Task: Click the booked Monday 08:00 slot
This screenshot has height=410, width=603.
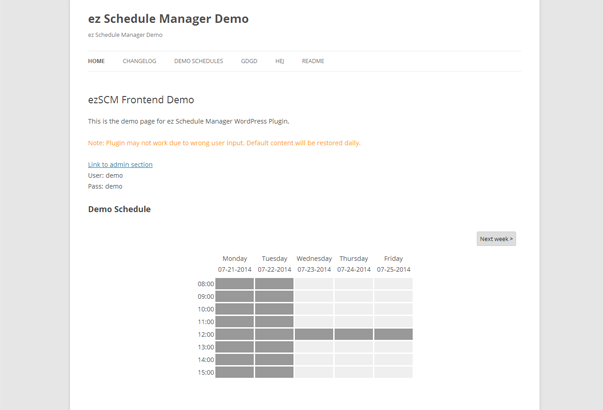Action: point(235,284)
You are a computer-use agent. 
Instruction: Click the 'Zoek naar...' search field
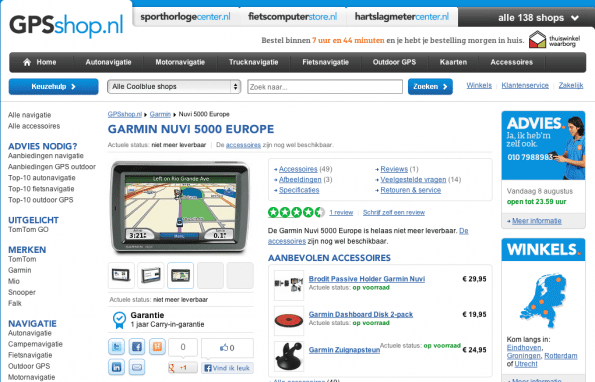(325, 86)
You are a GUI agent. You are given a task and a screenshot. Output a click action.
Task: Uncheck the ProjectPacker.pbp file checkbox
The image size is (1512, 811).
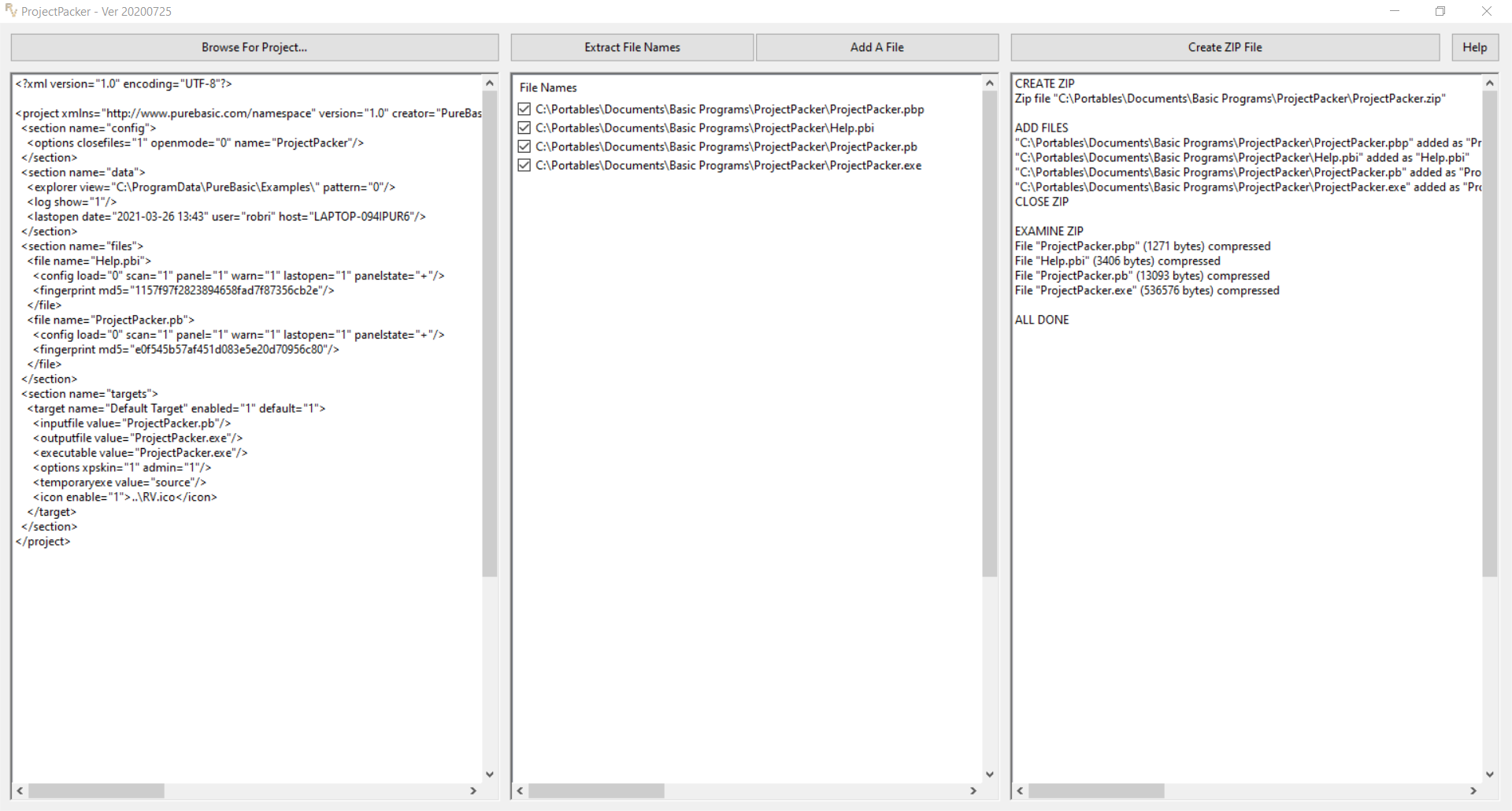[x=524, y=109]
■ ■ ■
YOUR OBJECTIVE - Update the rows above by replacing every "screenshot" with "screen capture" and leaving everything else unchanged. Omit the pictures from your answer.

TASK SOLUTION -
Task: Click the booked Monday 08:00 slot
This screen capture has height=410, width=603.
Action: point(235,284)
You are a computer-use agent. 
Instruction: Click the 'Zoek naar...' search field
(325, 86)
You are a GUI agent. You are given a task and a screen capture. Output a click action.
Task: Uncheck the ProjectPacker.pbp file checkbox
The image size is (1512, 811).
[x=524, y=109]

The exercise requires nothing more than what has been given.